‘Burlesque in Berlin still has the excesses of the 1920s’

'Burlesque in Berlin still has the excesses of the 1920s'
Elena Gabrielle. Photo: Private
These days many people move to the German capital to join the high-tech world of startups. But others are still chasing the dream of Berlin as it was in its 1920s heyday.

One recent gig stands out for Elena Gabrielle as being a moment when she questioned what on earth she was doing in Berlin.

She had been invited to perform at a fundraiser for Syrian refugees in the south of the city. It was around 3am, and when she turned up at the venue, it turned out to be a squat.

“I ended up performing to a group of 40 drunk punks and I just thought ‘where am I, and what am I doing here?’ But you’ve just got to roll with it and remember this is the life you chose. You never know what you’re going to be doing, which is half the fun of it,” Gabrielle tells The Local.

Eight months ago, the 28-year-old moved to the German capital from Melbourne, Australia to make a living as a burlesque dancer. Since then she has set up her own monthly show and regularly guest performs around town.

Burlesque, she says, is misunderstood by many people not so well acquainted with the scene.

“There is a lot more to it than what people might think. Obviously some people think burlesque is just stripping, which it is, but there are different styles. There is classic burlesque, which is American showgirls with glitz and diamantes, but you also have neo-burlesque, which is satirical – the word burlesque actually comes from the Italian for satire.

“Neo-burlesque is the kind that I do. I wouldn’t say I’m just a burlesque dancer. I sing and strip, but I’m also trying to say something. So a lot of my stuff is commenting on safe sex and women’s issues, but in a funny way.”

Her audience is almost always female dominated, signalling another major difference between burlesque and a regular strip show.

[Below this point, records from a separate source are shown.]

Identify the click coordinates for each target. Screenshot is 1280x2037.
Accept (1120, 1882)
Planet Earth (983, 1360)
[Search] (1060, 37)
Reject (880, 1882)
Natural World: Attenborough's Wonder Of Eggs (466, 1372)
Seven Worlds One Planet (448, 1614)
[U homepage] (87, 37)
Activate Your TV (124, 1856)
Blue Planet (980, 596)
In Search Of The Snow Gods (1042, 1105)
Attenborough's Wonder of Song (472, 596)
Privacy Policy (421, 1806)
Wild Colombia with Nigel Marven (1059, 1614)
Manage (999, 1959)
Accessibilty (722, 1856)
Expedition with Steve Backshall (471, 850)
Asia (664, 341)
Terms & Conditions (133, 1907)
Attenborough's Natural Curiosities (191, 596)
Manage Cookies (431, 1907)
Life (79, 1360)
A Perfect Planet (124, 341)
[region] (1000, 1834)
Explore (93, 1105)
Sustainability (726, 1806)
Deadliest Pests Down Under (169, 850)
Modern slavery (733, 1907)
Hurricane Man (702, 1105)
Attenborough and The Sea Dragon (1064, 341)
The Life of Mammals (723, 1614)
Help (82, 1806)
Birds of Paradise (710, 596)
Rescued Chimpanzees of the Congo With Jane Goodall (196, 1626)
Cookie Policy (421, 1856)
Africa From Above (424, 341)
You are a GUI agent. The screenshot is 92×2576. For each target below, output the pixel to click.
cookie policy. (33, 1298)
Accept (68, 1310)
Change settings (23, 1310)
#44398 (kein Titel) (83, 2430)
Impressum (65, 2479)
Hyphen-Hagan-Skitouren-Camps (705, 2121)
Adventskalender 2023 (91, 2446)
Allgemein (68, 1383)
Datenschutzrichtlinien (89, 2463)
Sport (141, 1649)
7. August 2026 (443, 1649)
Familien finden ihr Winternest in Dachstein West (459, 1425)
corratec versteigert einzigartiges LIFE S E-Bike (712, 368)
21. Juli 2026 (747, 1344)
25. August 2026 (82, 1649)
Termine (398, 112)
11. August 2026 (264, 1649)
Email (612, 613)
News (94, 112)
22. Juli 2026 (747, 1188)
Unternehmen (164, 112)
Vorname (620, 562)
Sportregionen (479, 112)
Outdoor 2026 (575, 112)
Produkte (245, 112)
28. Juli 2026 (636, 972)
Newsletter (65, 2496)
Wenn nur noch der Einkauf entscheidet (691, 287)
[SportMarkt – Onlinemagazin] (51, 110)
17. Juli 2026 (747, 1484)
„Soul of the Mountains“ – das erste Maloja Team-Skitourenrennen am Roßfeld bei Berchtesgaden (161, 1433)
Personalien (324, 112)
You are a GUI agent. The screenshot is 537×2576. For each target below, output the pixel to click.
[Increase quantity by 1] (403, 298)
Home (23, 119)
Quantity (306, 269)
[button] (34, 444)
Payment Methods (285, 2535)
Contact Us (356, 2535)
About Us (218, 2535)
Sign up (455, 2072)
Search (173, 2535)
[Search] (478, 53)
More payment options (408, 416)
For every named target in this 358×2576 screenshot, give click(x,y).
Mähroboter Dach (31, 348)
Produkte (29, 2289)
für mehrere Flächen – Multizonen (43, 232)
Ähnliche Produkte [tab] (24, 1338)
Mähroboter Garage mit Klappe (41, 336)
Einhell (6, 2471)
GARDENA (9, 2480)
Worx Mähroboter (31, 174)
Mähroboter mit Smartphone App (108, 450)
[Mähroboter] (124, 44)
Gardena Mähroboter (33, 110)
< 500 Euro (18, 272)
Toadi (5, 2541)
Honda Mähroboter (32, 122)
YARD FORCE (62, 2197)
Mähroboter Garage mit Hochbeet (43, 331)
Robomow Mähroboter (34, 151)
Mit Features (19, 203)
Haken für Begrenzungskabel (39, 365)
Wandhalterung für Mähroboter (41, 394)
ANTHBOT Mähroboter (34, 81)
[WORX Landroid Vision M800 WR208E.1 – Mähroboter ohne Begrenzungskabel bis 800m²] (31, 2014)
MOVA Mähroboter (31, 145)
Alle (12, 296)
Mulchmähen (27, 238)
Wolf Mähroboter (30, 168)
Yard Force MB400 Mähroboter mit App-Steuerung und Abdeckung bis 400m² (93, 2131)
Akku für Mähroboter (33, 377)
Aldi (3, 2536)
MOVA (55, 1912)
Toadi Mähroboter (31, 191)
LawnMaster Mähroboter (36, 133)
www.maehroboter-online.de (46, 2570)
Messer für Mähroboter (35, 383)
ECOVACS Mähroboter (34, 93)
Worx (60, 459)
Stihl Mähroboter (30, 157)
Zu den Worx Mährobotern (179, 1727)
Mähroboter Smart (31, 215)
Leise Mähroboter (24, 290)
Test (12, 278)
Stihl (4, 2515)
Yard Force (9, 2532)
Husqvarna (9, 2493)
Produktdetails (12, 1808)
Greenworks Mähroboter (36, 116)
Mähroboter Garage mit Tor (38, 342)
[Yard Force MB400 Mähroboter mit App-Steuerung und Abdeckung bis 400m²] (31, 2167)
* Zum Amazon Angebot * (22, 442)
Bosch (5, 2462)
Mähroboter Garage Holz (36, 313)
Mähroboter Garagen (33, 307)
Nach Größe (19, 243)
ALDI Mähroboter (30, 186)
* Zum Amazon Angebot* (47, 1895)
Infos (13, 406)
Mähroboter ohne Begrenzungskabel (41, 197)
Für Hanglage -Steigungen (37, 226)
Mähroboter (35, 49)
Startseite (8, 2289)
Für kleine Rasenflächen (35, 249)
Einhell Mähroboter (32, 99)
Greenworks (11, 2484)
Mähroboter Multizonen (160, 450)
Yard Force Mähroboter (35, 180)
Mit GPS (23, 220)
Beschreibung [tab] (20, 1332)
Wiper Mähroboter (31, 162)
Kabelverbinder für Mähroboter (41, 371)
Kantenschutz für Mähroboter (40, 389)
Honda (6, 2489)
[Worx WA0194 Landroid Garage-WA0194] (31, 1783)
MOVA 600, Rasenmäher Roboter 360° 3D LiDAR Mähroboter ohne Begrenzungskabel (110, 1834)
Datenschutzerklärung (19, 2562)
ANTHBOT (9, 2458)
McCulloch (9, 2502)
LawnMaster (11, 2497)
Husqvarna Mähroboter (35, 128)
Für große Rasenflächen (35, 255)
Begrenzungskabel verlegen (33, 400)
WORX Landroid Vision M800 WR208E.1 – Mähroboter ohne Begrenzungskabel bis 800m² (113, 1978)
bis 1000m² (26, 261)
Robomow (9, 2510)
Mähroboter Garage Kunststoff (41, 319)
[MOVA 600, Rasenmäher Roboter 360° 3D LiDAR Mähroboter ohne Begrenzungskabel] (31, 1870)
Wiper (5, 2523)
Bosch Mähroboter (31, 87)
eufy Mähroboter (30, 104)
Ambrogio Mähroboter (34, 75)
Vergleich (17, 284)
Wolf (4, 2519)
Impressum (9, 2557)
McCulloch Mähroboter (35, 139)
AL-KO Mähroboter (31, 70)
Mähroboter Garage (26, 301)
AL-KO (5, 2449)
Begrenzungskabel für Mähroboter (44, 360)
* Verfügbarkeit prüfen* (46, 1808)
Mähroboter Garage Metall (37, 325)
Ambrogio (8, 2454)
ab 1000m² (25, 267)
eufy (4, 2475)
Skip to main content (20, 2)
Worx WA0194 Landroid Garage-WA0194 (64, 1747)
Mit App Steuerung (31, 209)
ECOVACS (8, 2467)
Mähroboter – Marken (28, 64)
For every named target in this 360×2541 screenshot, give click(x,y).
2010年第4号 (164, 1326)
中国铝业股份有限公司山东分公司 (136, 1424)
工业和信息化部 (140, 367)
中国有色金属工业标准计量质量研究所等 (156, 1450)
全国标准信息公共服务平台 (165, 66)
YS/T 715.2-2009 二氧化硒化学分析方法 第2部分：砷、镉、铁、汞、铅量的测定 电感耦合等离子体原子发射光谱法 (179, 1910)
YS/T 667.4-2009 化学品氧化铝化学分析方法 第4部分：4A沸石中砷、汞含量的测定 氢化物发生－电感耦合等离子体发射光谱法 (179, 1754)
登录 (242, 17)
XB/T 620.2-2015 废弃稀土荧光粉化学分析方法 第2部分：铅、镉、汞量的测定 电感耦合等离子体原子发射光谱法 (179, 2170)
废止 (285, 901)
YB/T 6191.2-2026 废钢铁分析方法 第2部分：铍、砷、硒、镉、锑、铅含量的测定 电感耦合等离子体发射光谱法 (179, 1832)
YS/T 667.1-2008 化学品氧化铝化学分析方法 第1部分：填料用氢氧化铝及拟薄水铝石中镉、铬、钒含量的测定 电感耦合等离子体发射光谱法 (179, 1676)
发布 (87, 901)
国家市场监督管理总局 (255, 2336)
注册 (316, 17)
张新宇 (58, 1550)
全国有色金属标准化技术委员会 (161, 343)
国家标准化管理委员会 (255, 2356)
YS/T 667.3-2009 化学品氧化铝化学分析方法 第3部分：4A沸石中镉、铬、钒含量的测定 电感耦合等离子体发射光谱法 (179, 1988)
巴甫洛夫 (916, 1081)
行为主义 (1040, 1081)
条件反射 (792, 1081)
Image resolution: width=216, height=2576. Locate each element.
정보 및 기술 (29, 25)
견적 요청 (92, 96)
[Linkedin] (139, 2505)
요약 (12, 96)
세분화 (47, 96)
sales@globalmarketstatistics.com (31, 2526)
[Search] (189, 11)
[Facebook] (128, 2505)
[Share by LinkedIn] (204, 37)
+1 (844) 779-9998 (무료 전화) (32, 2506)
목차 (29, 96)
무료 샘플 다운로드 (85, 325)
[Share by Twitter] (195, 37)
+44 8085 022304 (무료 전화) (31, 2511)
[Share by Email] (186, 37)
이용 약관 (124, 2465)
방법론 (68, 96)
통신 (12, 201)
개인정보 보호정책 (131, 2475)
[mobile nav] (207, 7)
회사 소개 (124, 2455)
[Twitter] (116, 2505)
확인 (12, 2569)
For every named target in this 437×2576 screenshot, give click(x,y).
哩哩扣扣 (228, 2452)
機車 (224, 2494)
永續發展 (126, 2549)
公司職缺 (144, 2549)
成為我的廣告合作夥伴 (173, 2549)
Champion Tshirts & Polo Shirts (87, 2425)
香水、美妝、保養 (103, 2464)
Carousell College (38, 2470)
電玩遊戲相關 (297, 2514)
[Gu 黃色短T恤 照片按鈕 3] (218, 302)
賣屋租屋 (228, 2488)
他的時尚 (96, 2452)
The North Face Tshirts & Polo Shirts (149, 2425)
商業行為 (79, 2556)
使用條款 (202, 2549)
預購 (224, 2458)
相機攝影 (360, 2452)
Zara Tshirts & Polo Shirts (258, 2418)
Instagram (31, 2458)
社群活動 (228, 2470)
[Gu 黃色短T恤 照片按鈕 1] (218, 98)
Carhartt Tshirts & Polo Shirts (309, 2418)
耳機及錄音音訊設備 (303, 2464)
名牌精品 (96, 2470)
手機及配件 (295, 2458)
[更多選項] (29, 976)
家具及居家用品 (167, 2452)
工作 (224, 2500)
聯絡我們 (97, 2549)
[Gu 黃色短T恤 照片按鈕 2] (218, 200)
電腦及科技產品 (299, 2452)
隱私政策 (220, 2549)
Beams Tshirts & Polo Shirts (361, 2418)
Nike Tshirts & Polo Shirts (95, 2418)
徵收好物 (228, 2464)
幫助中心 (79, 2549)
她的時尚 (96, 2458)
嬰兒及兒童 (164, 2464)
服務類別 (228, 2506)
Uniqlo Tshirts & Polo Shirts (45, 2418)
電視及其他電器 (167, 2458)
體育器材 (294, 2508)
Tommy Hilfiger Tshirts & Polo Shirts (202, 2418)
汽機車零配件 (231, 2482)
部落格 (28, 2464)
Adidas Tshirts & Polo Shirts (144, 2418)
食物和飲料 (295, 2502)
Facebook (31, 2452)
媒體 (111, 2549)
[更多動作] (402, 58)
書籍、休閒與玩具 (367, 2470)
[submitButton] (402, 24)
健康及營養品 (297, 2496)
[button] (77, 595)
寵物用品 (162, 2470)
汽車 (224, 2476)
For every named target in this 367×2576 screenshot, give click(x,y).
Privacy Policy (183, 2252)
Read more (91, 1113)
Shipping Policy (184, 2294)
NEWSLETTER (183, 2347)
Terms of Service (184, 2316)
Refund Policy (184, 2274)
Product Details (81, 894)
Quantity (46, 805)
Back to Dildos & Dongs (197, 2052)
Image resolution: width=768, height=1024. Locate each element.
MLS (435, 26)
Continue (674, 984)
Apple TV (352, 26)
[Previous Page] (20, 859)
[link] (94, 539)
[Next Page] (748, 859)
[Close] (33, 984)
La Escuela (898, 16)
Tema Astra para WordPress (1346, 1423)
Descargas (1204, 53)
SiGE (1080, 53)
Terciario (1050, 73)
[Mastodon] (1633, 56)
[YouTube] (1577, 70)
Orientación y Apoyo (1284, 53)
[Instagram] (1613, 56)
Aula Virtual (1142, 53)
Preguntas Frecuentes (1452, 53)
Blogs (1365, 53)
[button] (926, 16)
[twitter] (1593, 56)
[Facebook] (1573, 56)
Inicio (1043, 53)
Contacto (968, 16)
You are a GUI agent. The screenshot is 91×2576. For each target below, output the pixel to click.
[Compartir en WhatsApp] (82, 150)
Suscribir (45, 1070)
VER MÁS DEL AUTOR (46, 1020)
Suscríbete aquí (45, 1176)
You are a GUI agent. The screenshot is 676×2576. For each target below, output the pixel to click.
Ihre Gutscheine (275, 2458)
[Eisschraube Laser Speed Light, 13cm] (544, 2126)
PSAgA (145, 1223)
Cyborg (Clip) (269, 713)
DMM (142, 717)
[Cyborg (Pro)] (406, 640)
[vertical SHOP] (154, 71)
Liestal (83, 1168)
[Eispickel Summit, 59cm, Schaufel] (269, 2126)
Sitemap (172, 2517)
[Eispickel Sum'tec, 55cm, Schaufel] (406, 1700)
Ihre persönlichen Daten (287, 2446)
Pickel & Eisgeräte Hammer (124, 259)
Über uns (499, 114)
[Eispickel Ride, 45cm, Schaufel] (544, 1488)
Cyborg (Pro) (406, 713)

“The good thing about burlesque is that any woman can do it, whatever body shape. Generally it's people who have studied dance but whose legs aren't long enough or whatever, so they forge a career in this way.”

Elena Gabrielle. Photo: Private

“Women sit and watch it and say, ‘ah this woman's got cellulite,’ or ‘she's got small boobs, or big boobs like me’, which is empowering.”

Gabrielle, who had already danced burlesque for years in the southern Australian city of Geelong, was attracted to Berlin as being “the home of cabaret,” a place where singing and performance had been heavily satirical during the the raucous 1920s.

But when she arrived she found a gap in the market for exactly this kind of performance. In a city focused on showgirl acts, she has been able to forge a niche combining burlesque with singing and stand-up comedy routines.

Germans have responded well to the shows, she says, although they are often slightly overwhelmed at her openness to talking about almost anything on stage.

There have been more practical considerations, though.

“I’ve had to learn to speak slower. I’ve done shows where I’m confronted with blank faces and I think ‘ah God, they’re not liking this.’ But normally they’ll get it a couple of seconds later, or you get people translating in the front row… But going slow can be tough when you’re trying to deliver a punch line.”

And Germans have provided rich comedy material for her, particularly their full-on way of flirting with women.

“I was never really used to that. Australian men don’t really make a move at all.”

Despite her glamorous job, she has also had to deal with the same mundane hassles of moving to Germany as every other expat.

“Learning the language has been tough, and the bureaucratic stuff has been really hard for me. It’s like they're saying ‘we don't want you to live here’ and throw the bureaucratic stuff at you, then the language. Now it's the spring so it's allergies.”

But some of the struggles are very much the luxuries of an artist.

“Trying not go out so much has been a challenge, too. When you’re an artist, you are such a night owl and you get invited out all the time, sometimes it's five in the morning and you just want to go home and sleep. Trying to get into a routine has been difficult,” she says.

And although much burlesque and cabaret is now performed in English, the 1920s spirit of Berlin is still very much alive.

“If you flash forward nearly a hundred years, it is still the same mentality as then, with loads of drugs here and partying. It's especially evident in some of the more intense performance parties where burlesque dancers are doing erotic sex-focused shows.”